Zu untersuchender Text:
__________________________________________________

Die US-Zölle auf Stahl- und Aluminiumprodukte betreffen auch die EU. Donald Trump rührt damit an den Grundsätzen des Welthandelsrechts
Trumps Argument ist schon gewagt: Konkret beruft er sich auf die nationale Sicherheit der USA. So sieht er eine Bedrohung des allgemeinen wirtschaftlichen Wohlstands und für die US-Waffenindustrie im Besonderen.
Auf dieser Grundlage führt Trump einen 25%igen Zoll auf den Wert (ad valorem) von Stahlprodukten und 10% auf Aluminiumprodukte ein (ad valorem ist die häufigste Art der Zollberechnung; daneben gibt es auch spezifische, verbundene und gemischte Zölle).

__________________________________________________

Bereitgestelltes Material:
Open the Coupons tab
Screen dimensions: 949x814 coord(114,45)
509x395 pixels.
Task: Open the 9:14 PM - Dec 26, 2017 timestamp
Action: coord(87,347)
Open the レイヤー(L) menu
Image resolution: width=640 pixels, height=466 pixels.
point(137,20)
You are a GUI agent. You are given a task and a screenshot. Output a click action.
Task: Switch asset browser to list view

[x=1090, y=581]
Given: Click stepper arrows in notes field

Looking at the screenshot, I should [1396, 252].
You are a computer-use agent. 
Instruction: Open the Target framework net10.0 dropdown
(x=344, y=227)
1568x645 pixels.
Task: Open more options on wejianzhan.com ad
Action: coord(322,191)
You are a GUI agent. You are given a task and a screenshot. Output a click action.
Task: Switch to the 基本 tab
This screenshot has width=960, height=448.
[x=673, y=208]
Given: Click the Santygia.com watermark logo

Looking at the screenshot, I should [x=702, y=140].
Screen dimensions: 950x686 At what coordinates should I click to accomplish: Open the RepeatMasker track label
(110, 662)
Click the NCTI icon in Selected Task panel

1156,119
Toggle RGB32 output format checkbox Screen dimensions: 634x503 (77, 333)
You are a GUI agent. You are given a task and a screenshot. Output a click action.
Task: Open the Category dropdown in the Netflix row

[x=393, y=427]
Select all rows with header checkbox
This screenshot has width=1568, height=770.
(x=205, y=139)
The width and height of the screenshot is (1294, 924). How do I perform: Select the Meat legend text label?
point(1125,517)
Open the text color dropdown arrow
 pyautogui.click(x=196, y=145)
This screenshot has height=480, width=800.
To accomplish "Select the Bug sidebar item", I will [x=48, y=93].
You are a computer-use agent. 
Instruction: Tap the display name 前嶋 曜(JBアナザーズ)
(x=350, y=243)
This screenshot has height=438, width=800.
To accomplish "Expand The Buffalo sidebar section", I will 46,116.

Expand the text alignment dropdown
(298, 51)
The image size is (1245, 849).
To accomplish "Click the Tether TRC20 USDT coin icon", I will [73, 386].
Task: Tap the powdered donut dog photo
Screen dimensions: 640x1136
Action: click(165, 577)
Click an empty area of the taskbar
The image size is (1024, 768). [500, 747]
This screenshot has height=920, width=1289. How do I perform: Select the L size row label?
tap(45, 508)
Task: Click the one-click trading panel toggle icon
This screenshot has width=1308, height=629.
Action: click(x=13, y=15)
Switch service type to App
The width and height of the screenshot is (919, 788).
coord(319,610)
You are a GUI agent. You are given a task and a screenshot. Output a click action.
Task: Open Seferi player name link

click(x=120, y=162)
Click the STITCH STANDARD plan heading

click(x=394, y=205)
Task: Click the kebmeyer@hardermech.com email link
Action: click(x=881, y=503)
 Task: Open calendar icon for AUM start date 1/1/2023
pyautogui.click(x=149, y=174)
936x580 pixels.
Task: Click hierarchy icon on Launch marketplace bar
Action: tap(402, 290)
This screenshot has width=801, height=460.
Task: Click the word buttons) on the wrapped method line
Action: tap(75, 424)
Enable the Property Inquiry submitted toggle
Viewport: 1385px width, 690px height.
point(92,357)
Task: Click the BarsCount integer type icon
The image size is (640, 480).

__________________________________________________

Aufgaben:
a - Stimmen die folgenden Aussagen mit dem Text über die US-Zölle überein? Beantworte jede mit Ja oder Nein und zitiere wörtlich die entscheidenden Worte des Textes.
(i) Trump beruft sich auf die nationale Sicherheit der USA.
(ii) Auf Aluminiumprodukte führt Trump einen Zoll von 25 % ein.
(iii) Ad valorem ist die häufigste Art der Zollberechnung.
b - Welche Arten von Zöllen nennt der Text über die US-Zölle neben dem Zoll auf den Wert?

Lösungen:
a -
(i) Ja: „Konkret beruft er sich auf die nationale Sicherheit der USA.“
(ii) Nein: „10% auf Aluminiumprodukte“
(iii) Ja: „ad valorem ist die häufigste Art der Zollberechnung“

b - Spezifische, verbundene und gemischte Zölle.